Com Nelson Mandela preso, as manifestações contra o regime ganharam corpo e um novo líder, Steve Biko, um jovem estudante de medicina que engajou-se na luta contra a segregação racial e liderou vários movimentos no final da década de 60, tentando fazer o jovem negro sair da condição de expectador num jogo onde ele deveria ser o principal jogador. Steve Biko provocou os jovens negros das escolas de segundo grau e universitárias e acabou tornando-se a mais espetacular liderança jovem no meio estudantil.
Lançou as sementes do movimento “Black Consciousness” (consciência negra) e se tornou uma liderança política dentro e fora dos campus universitários. Desenvolveu programas comunitários para atendimentos aos negros, como clínica e creches. Perseguido pelo regime racista, foi expulso da universidade e, mais tarde, da própria cidade. Biko nunca se curvou ao medo e seu indescritível orgulho de ser negro era também um instrumento importante na luta contra a segregação racial. Apesar das restrições impostas pelo regime, Biko descumpria as ordens judiciais e se movimentava mobilizando os jovens. Em 1977 foi preso, torturado e morreu a caminho de Pretória, num momento em que era transferido pelos guardas. Havia sido severamente espancado e agonizava com a hemorragia cerebral. Essa historia contada no livro “Cry Freedom – Um grito de Liberdade” originou o filme com o mesmo título.

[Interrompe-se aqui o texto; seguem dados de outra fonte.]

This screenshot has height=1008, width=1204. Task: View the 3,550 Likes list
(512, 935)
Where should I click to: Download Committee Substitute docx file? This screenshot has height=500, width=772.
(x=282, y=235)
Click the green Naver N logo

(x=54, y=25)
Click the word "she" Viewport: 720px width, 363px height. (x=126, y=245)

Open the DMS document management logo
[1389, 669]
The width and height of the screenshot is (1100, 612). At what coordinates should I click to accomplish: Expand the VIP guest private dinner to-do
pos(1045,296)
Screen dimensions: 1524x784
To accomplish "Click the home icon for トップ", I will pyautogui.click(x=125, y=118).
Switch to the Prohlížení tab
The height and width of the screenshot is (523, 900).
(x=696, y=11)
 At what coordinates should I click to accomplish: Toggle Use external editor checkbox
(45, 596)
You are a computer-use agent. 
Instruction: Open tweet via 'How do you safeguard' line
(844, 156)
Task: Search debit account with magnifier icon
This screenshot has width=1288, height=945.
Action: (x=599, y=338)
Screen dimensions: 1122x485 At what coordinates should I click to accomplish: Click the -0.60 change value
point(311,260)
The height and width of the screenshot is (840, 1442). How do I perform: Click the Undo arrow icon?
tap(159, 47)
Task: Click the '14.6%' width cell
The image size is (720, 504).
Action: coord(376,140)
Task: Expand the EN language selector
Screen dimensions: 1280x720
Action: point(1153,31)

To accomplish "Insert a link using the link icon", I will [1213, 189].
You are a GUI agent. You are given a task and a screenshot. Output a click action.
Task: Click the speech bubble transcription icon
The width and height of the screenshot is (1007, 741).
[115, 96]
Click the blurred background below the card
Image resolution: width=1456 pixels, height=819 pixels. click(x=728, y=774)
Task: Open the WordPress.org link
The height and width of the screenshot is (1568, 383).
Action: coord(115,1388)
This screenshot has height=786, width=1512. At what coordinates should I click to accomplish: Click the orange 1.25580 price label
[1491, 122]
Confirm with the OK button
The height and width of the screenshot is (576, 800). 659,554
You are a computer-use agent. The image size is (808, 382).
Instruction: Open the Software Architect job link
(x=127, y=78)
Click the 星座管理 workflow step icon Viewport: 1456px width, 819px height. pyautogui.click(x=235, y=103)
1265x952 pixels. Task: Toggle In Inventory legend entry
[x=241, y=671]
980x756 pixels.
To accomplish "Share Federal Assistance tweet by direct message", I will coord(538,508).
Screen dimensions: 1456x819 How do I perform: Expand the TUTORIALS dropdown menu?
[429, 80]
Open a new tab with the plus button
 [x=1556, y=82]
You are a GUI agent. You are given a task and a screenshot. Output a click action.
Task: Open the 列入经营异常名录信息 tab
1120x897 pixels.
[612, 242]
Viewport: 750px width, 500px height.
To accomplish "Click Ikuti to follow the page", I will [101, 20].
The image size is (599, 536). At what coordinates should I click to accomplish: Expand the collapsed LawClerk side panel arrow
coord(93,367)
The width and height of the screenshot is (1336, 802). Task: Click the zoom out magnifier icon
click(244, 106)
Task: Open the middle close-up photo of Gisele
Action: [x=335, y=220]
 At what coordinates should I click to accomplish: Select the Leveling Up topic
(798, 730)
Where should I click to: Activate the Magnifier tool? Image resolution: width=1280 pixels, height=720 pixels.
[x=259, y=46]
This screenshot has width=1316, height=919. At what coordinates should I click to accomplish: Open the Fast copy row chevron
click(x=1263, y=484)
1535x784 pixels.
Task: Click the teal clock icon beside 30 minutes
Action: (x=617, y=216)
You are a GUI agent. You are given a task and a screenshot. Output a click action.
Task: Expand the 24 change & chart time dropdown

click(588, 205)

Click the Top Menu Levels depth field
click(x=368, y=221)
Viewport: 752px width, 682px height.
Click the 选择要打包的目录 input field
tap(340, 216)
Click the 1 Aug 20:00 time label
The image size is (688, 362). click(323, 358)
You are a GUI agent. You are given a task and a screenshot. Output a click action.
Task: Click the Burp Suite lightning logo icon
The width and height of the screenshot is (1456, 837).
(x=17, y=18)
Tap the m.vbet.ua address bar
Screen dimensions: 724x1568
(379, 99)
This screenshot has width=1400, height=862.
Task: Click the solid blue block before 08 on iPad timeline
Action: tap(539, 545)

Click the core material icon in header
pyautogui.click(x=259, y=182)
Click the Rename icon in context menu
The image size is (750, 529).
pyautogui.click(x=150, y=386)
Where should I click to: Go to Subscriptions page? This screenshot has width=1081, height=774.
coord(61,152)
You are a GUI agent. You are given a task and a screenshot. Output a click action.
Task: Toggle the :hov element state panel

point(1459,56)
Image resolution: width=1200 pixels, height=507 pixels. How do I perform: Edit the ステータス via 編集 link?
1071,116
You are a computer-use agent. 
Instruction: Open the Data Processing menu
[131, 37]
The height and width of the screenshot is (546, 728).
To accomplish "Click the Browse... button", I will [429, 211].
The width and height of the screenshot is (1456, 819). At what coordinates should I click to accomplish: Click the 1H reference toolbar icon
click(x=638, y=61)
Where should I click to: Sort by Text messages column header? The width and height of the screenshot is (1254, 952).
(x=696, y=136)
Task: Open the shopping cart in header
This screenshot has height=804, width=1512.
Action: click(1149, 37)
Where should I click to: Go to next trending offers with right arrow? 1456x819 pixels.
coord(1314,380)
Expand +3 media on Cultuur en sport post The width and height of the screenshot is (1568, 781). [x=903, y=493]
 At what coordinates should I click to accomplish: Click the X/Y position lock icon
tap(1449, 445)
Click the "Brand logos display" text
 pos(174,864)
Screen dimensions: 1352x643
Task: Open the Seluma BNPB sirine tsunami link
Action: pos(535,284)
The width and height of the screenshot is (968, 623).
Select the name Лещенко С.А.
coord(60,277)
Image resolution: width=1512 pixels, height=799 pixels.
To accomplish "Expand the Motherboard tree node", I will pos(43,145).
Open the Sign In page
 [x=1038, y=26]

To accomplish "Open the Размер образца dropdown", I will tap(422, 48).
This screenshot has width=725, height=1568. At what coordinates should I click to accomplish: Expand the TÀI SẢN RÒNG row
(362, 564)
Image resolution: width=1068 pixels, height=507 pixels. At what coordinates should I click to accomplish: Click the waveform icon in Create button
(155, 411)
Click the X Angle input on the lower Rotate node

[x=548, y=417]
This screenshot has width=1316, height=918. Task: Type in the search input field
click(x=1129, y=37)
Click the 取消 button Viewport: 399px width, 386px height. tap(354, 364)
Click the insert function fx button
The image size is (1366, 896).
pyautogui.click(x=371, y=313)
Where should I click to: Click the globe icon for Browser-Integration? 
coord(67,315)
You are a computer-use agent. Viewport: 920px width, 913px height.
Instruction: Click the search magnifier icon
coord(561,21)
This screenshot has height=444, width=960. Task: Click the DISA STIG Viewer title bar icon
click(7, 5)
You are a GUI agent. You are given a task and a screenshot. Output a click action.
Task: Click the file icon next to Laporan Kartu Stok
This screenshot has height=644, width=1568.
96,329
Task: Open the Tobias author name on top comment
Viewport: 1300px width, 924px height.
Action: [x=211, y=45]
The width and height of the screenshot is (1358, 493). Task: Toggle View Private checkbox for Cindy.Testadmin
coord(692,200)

Trechos dessa historia foi também narrada pelo próprio Nelson Mandela em seu belíssimo livro “Long Walk to Freedom” (Longo caminho para a Liberdade). Após conhecer essa história, a permanência dessa jovem na nossa casa era algo que nos emocionava e nos orgulhava muito, sobretudo porque eu havia viajado algumas vezes para receber treinamento sobre essa troca intercultural, sobre as possibilidades de intercambiar esse tipo de conhecimento, rico em detalhes, passionalidade, onde escapa algo que os jornais e os livros não retratam. A África do Sul entrou na nossa vida e continuamos a ouvir a historia da Lianne. Que vivia o paradoxo de sentir-se deslocada dentro do seu próprio País. Negra, mãe branca, pai negro, porém com alto status social por sua formação como médico. Por fim o inevitável aconteceu, apegou-se a nossa cultura, aprendeu nossa língua, voltou para casa um ano depois, aos prantos, enrolada numa enorme bandeira do Brasil.
O vinculo afetivo continuou forte, minha filha inesperadamente fez as malas e foi para Pretória, atrás dessa historia fantástica de construção da cidadania, do projeto de paz que havíamos nos envolvido lá atrás. Andou pelas ruas de Pretória durante o governo de Nelson Mandela, presenciou a desconstrução do terrível sistema de apartheid, contagiou-se com a alegria, com as danças, com as roupas coloridas. Viveu, comeu, dançou como se fosse um deles.